— Collected data —
****************

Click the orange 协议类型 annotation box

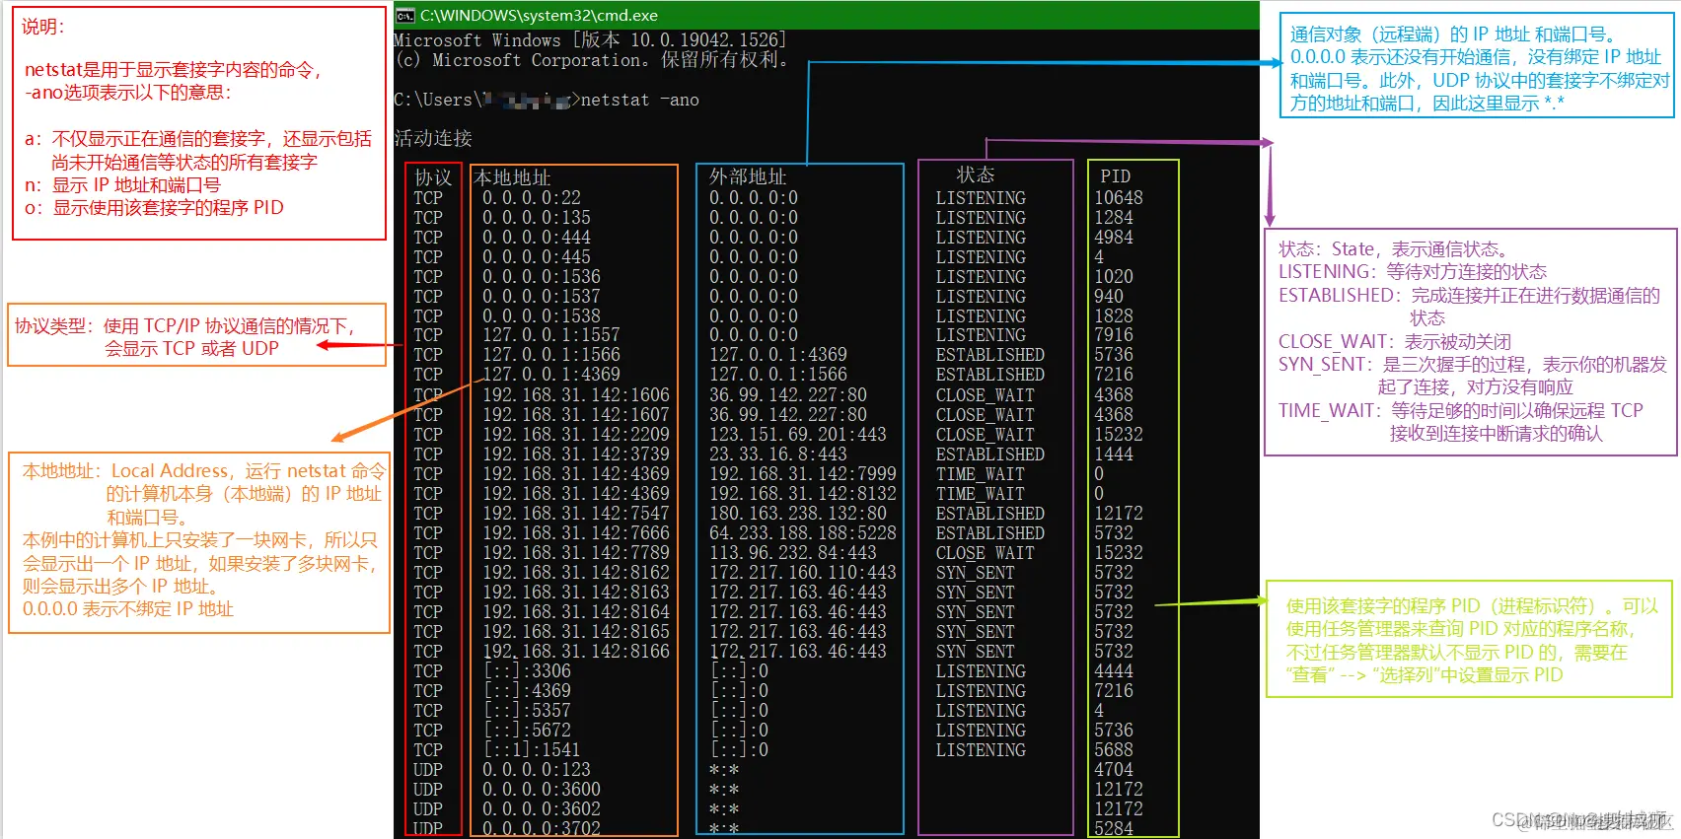(197, 335)
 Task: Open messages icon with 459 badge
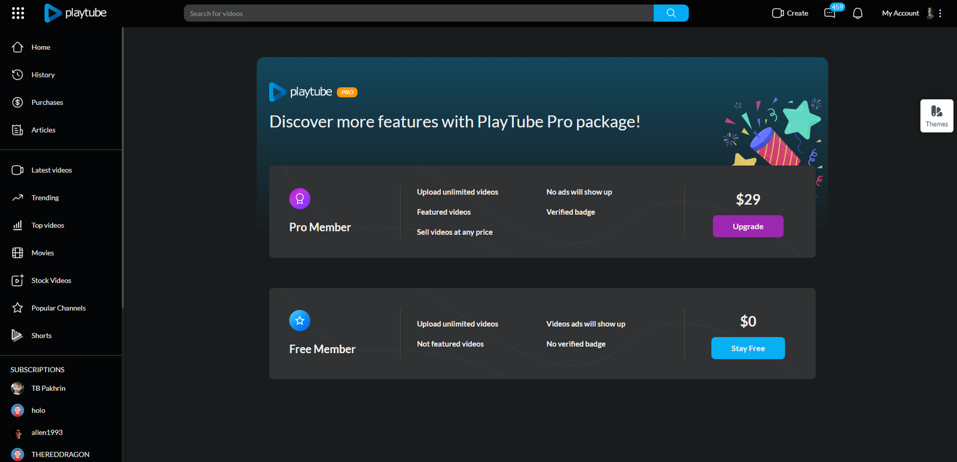pyautogui.click(x=830, y=13)
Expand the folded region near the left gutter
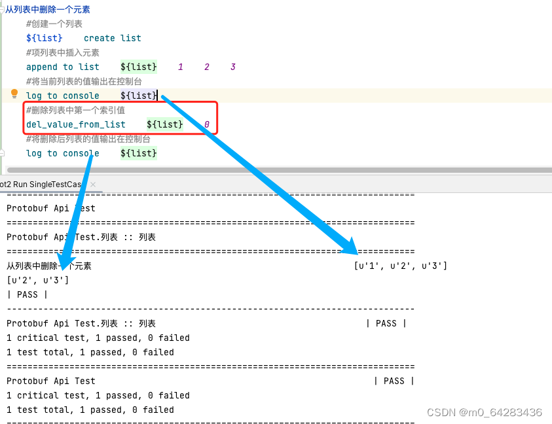552x424 pixels. pos(3,152)
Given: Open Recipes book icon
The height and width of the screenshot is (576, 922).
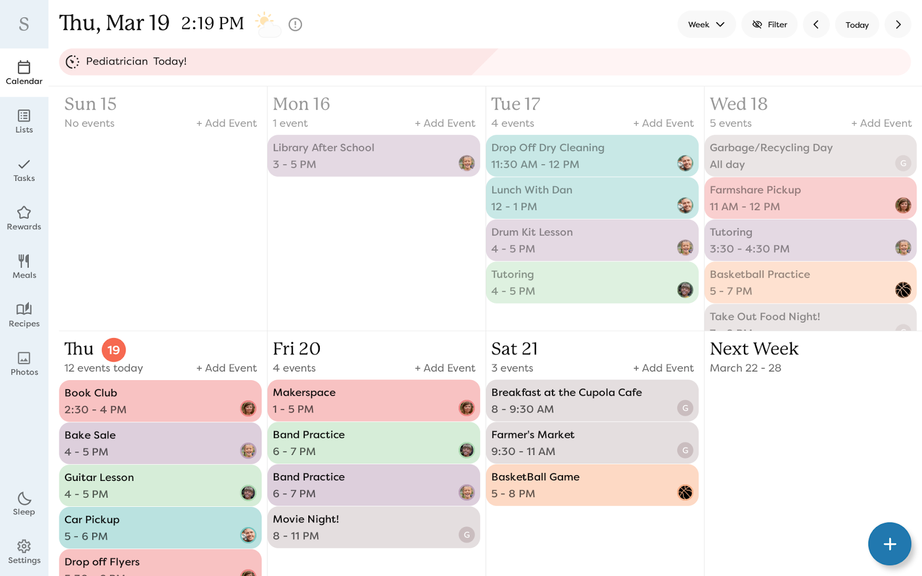Looking at the screenshot, I should (x=24, y=315).
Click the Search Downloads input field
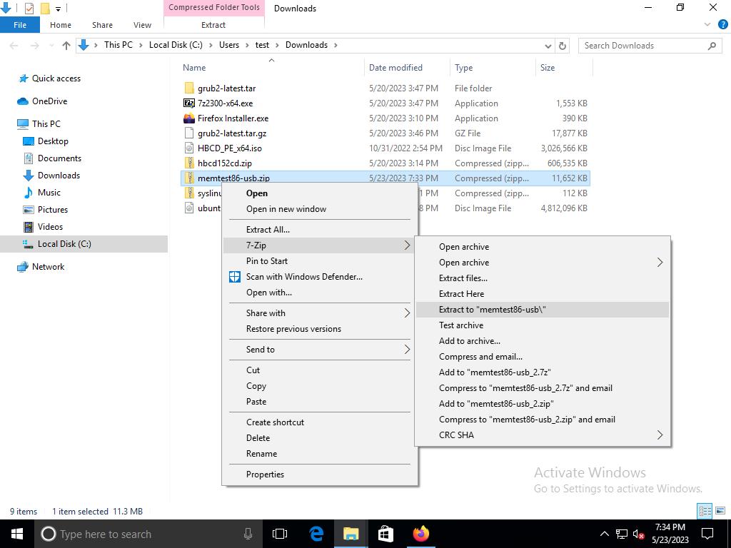 [642, 45]
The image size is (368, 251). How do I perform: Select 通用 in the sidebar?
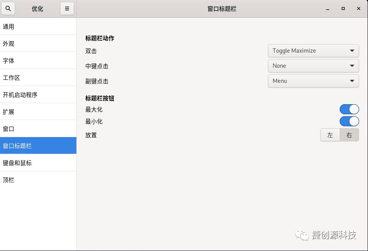(x=38, y=26)
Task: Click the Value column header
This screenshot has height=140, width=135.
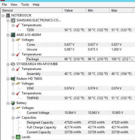Action: pos(74,11)
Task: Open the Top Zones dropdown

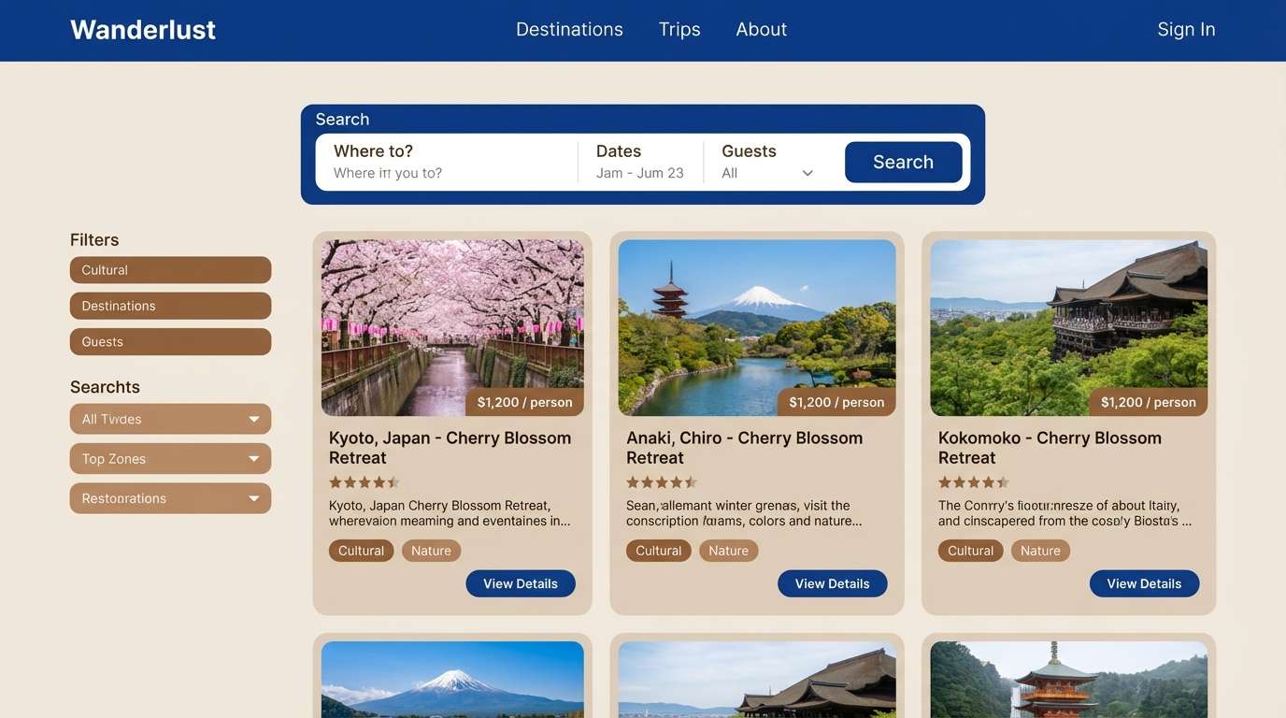Action: tap(169, 458)
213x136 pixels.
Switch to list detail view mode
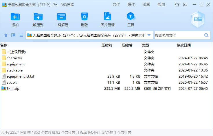(21, 35)
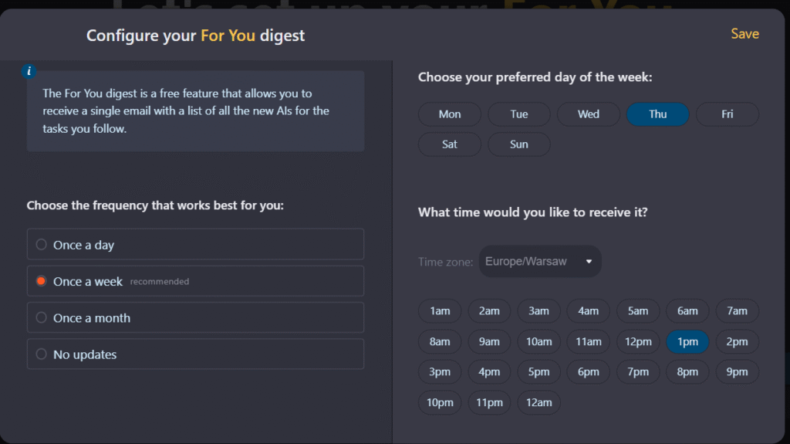This screenshot has width=790, height=444.
Task: Choose the 1pm time slot
Action: (687, 341)
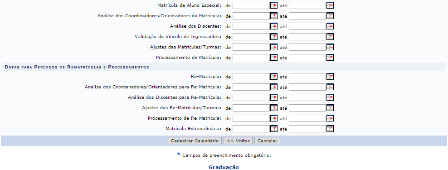Image resolution: width=448 pixels, height=170 pixels.
Task: Open end-date calendar for Processamento de Matrícula
Action: click(330, 58)
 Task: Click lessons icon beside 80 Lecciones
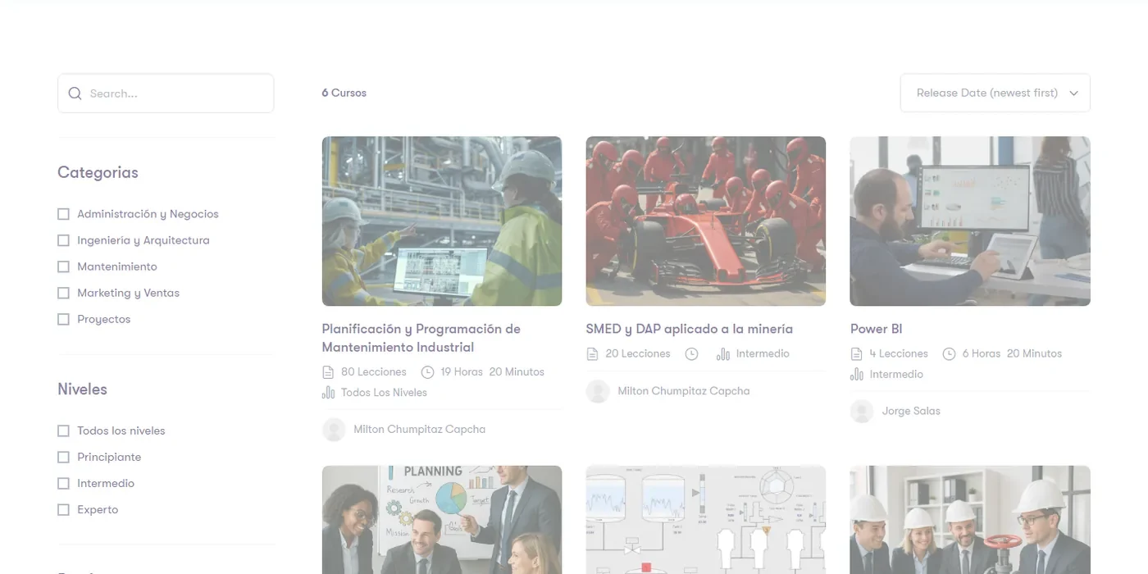[x=328, y=372]
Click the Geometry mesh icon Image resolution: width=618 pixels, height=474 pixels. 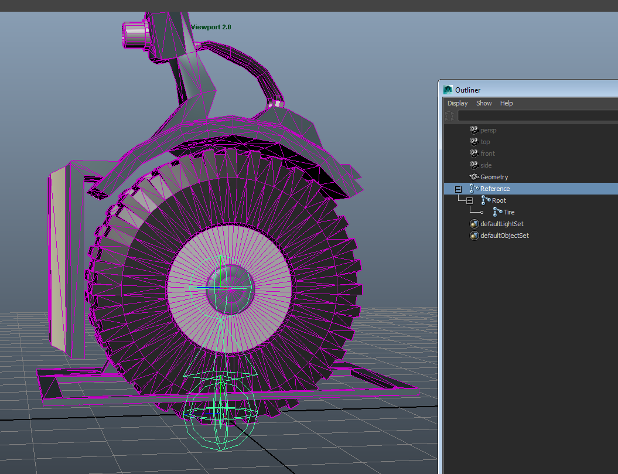(x=474, y=177)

****************

— TASK BRIEF —
Up to and including the line containing "213x136 pixels.", repeat every line from the start of the data, but none of the pictures.

— RESULT OF THE TASK —
Click the orange 协议类型 annotation box

(197, 335)
 Task: Open messages icon with 459 badge
pyautogui.click(x=830, y=13)
Expand the folded region near the left gutter
552x424 pixels. pos(3,152)
Given: Open Recipes book icon
The height and width of the screenshot is (576, 922).
Looking at the screenshot, I should (x=24, y=315).
Click the Search Downloads input field
 [642, 45]
The image size is (368, 251). How do I perform: Select 通用 in the sidebar?
(x=38, y=26)
Task: Click the Value column header
This screenshot has height=140, width=135.
Action: pos(74,11)
Task: Open the Top Zones dropdown

Action: tap(169, 458)
213x136 pixels.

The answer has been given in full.